[Problem details]
Your reply should consist only of the lines from the one with "Given: Open the إدارة النظام menu" through the end of the entries, transcribed exactly. Pictures stay out.

[Given records]
"""
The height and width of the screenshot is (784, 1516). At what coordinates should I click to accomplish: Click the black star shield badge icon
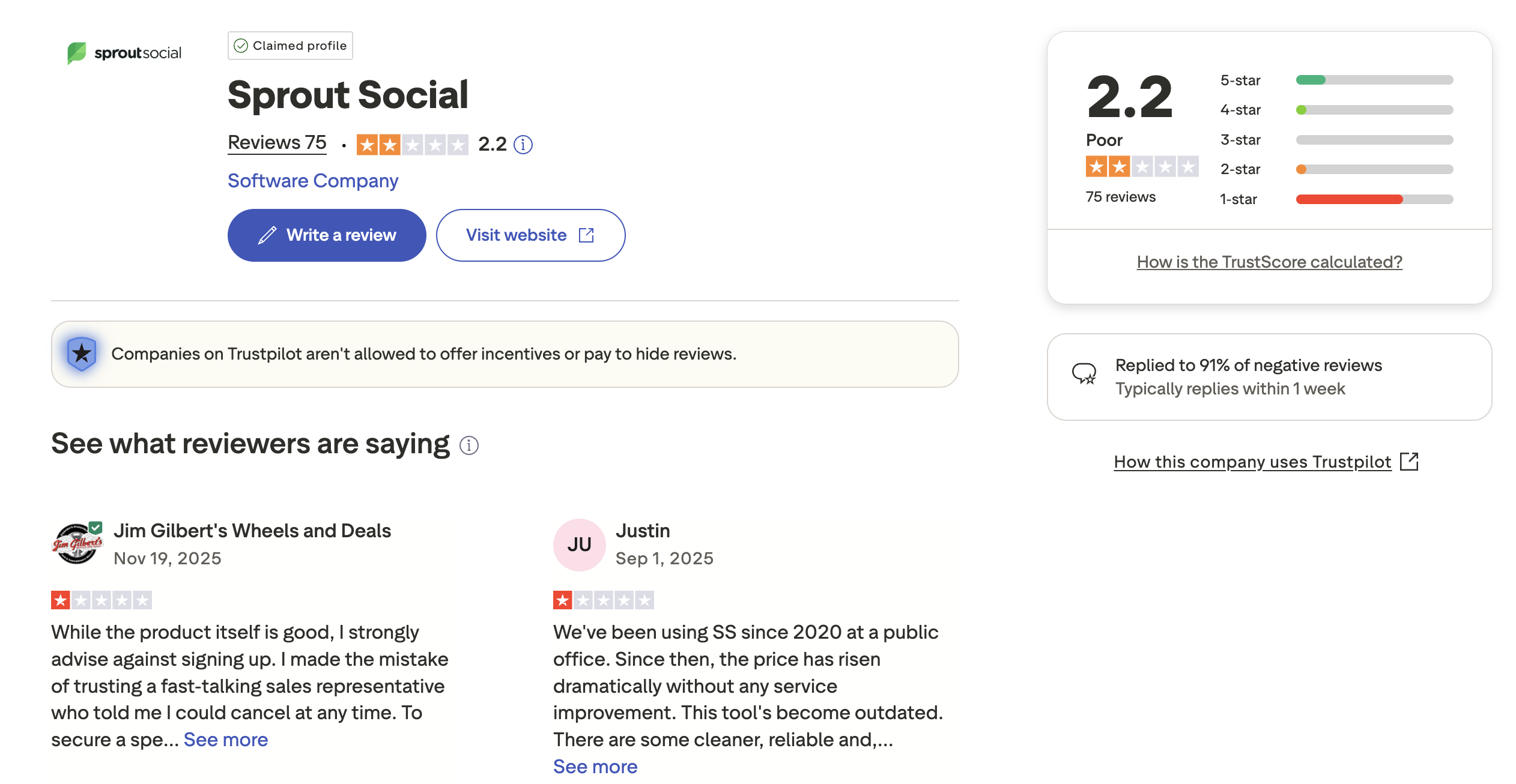tap(82, 354)
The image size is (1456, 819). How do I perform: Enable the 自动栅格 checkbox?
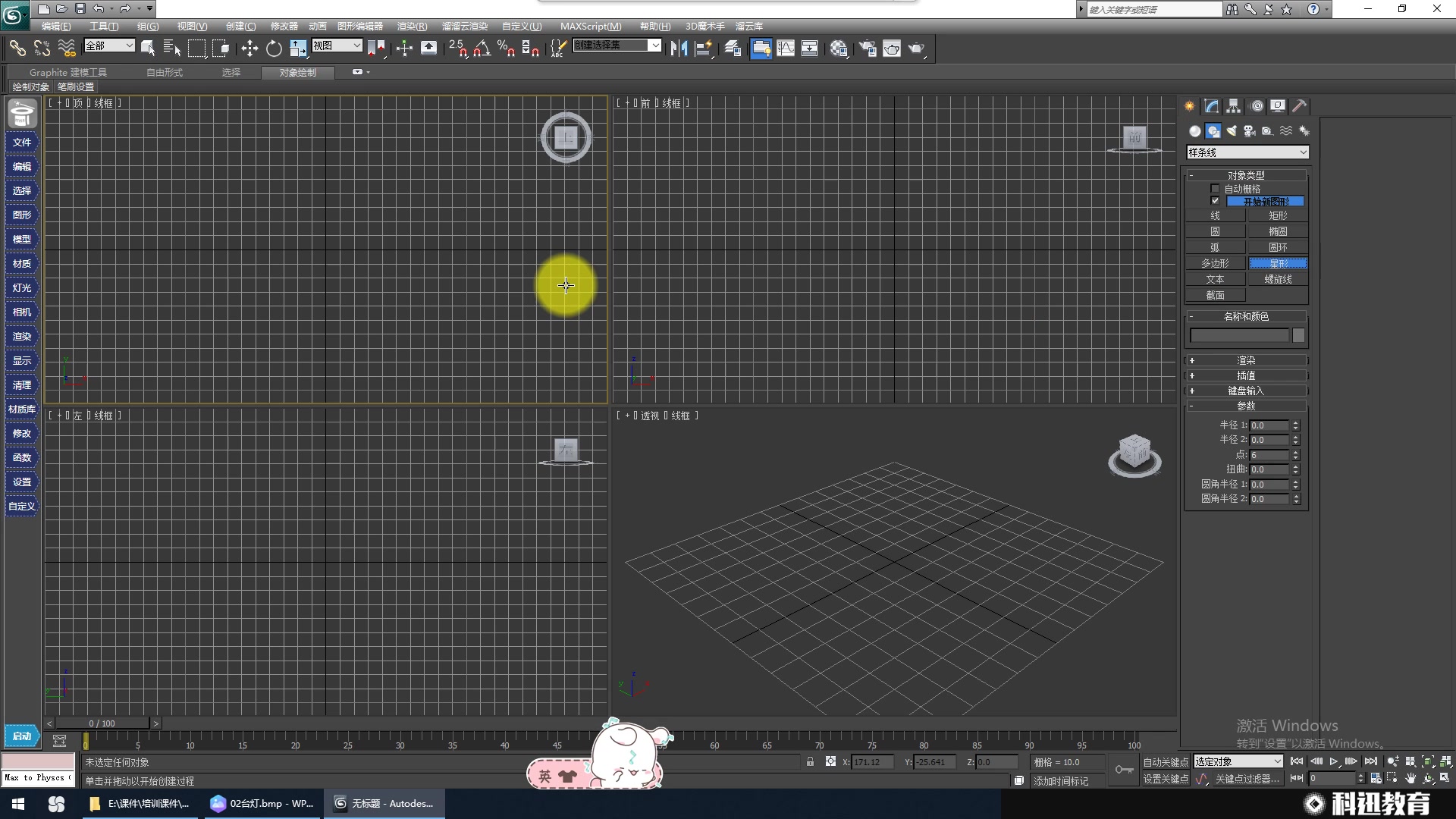(1215, 189)
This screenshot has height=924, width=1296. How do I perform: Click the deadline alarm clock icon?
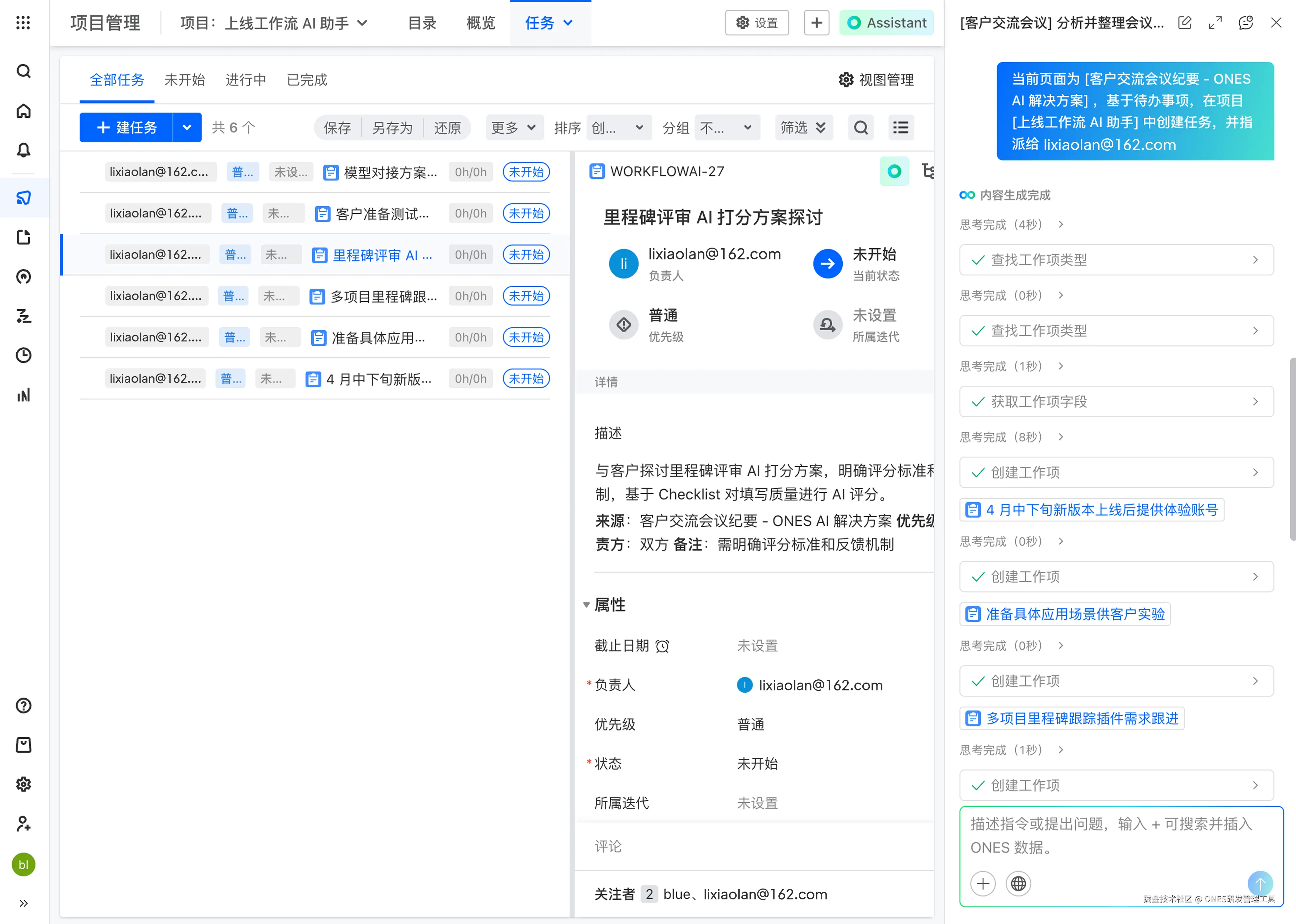(x=662, y=647)
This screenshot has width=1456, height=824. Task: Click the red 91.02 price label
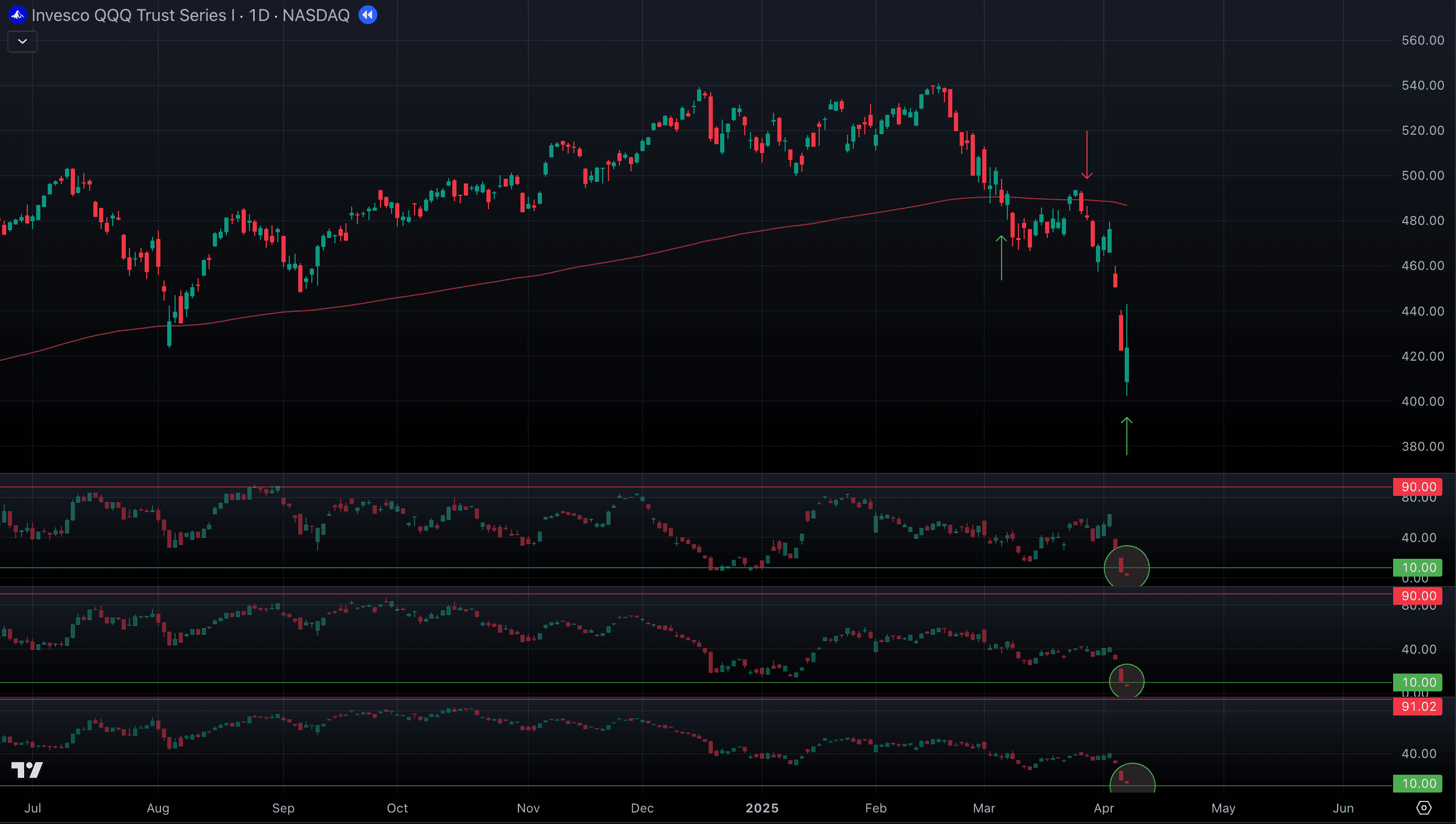(1418, 706)
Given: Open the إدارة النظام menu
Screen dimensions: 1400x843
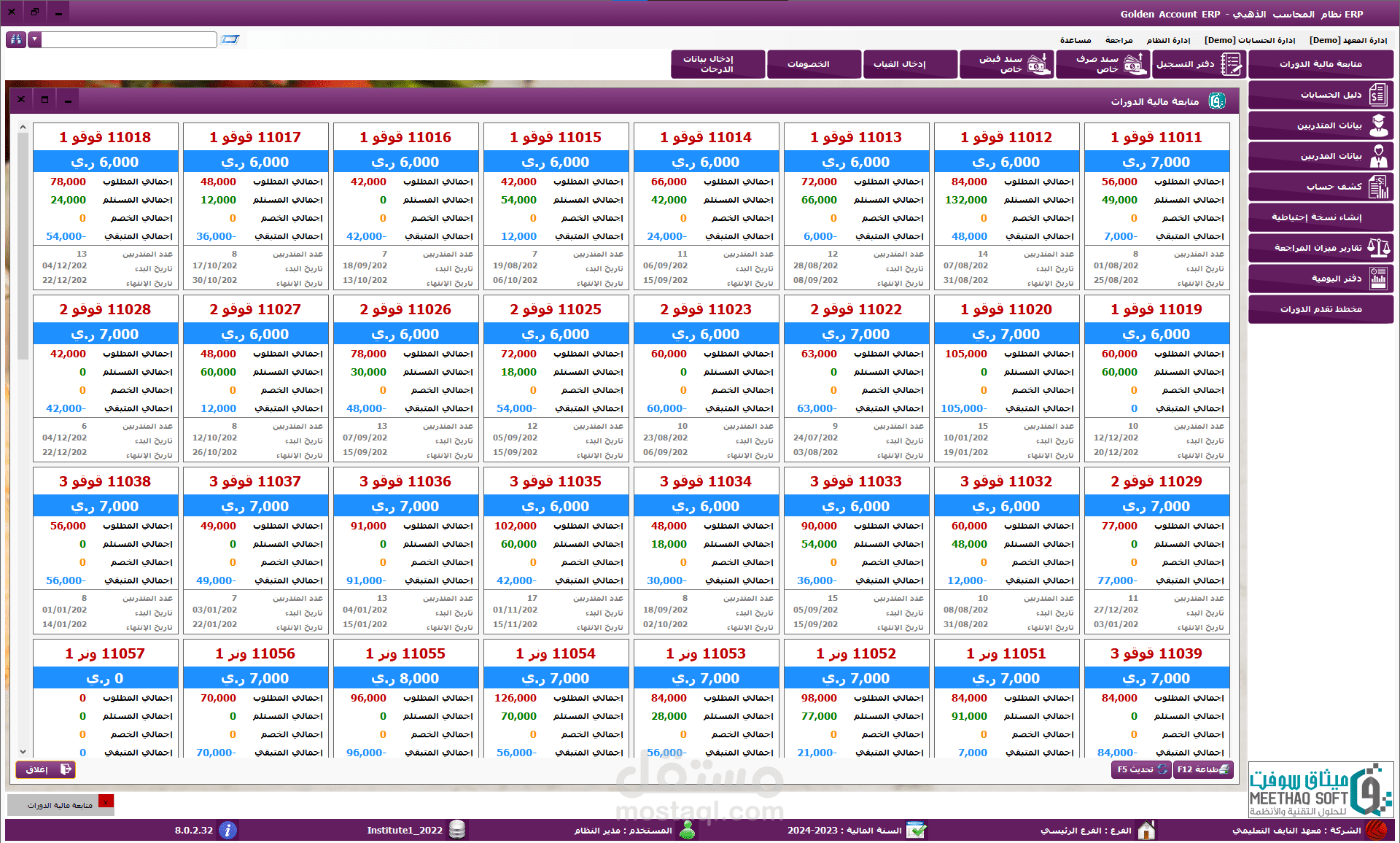Looking at the screenshot, I should point(1168,40).
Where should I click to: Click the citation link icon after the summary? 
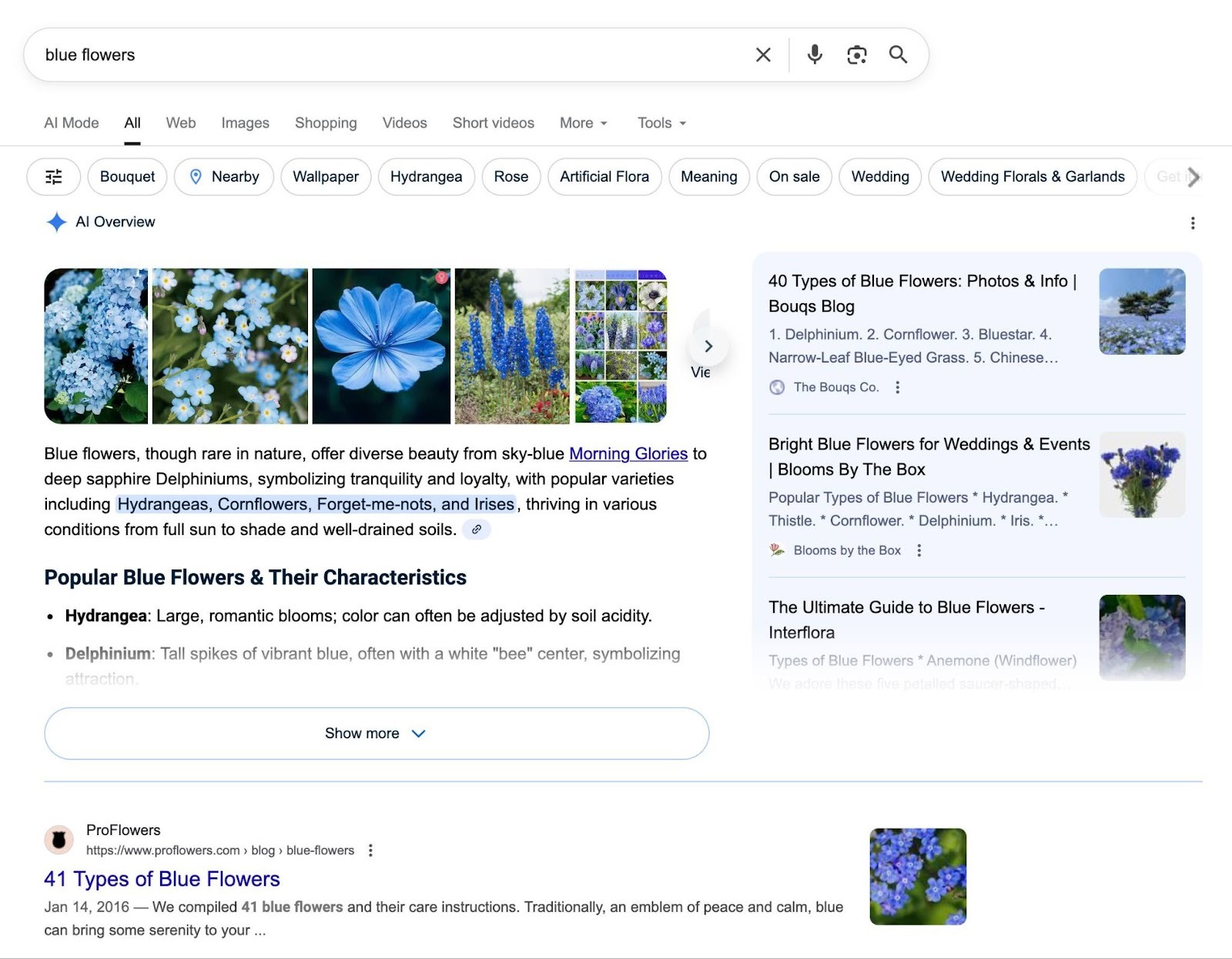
"""
[Completed exercise]
Given: Open the إدارة النظام menu
Screen dimensions: 1400x843
Looking at the screenshot, I should point(1168,40).
Where should I click to: Click the citation link icon after the summary? 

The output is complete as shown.